• Passage given

________________________________________

What should I expect if I am the self-employed spouse going through the divorce?
There isn’t a lot of difference in what we wrote.
When you are the self-employed spouse, you will likely still have to put the business through a forensic accounting to determine both cash flow as well as a valuation of the business. The two do often go hand in hand.
We discuss the valuation of the business process, below.
The thing you have to be most careful if you are the self-employed spouse is to ensure that the information used for support purposes is accurate. If you are like most spouses who run your own business, you probably don’t completely understand the financial ins and outs of it and every accounting and bookkeeping aspect of it. That is why you have a bookkeeper or CPA to help you right?
If you run your business with a clean set of books, this should be easy.
If however you are operating the business and running some personal expenses through the company, correctly deciphering which ones should be added back can be a time-consuming and expensive process.
The experience of a divorce lawyer as well a forensic accountant is very helpful here.
Do not be surprised if your spouse exaggerates such things and tries to claim that you make a lot more money than you actually do.
What should I expect in a divorce that involves a home or a business?
Many couples that go through a divorce are homeowners. The first issue is whether one spouse will move out of the house during the divorce. They also don’t know what to expect because there’s confusion as to whether or not the house will be given to one spouse or the other or sold. These issues can get even more complicated when dealing with a house that does not have significant Equity, if any equity at all, and each spouse still want the house.
There are no hard and fast rules regarding a divorce that involves a home. Simply put, the court can order the house sold if neither parent can afford to buy the other parent out or order a buyout if one parent really wants the house.

________________________________________

• Information supplied
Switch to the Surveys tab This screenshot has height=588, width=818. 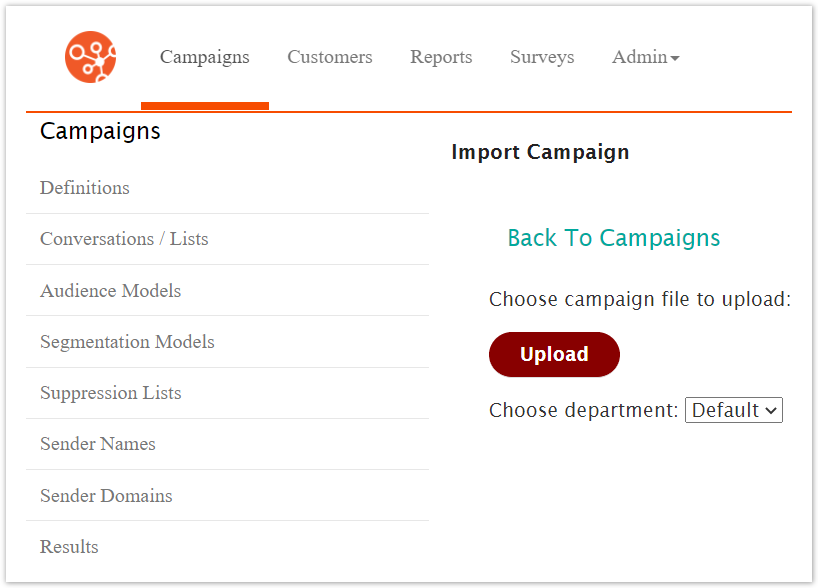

________________________________________

• Exercise
Carry on the passage about divorce, self-employed spouses, and the family home from the point where it stops. None of the material is required here.

• Answer to this problem
You should not expect that the court will deal with such issues at the outset of the case. Unless you and your spouse can come to an agreement regarding the disposition of the house, courts do not deal with property issues, absent emergencies and other limited circumstances, until the end of the divorce case. Temporary orders are really designed for custody, support and attorney sees. However, there are exceptions and one of the more common ones is when the house is under threat of default or foreclosure.
Whether the court deals with it at the end or whether you come to a settlement, you should expect that you and your spouse will need to negotiate who gets the house or, if you do not agree, who intends to buy the other one out.
If the house is going to be sold, it’s usually pretty simple. Unless there are Family Code 2640 reimbursement claims that result from a separate contribution toward the family residence or there are other separate property issues related to the house, the division of the house upon sale simply involves escrow, the proceeds set aside for the parents and a division of those proceeds.
In cases that involve a buyout, whether you are the one buying out or the one being bought out, special care must be taken to ensure that the parent being bought out is removed from title as well as the loan obligation.
This can happen in many ways and is beyond the scope of this article although a discussion with our experienced family law attorneys will go a long way in helping you explore your options and which one makes the most amount of sense for you.
The business valuation in the divorce
What can you expect when dividing a business in a divorce? The issue becomes similar to that of dealing with the self-employed spouse. It is always our recommendation that a spouse who is being bought out of a business or a spouse who is buying the other one out retain a forensic accountant to do a business valuation.
The necessity of the forensic accountant is simply to determine what the business is worth and what a proper buyout amount should be.
The issue becomes complicated when dealing with a business that may not be entirely community property.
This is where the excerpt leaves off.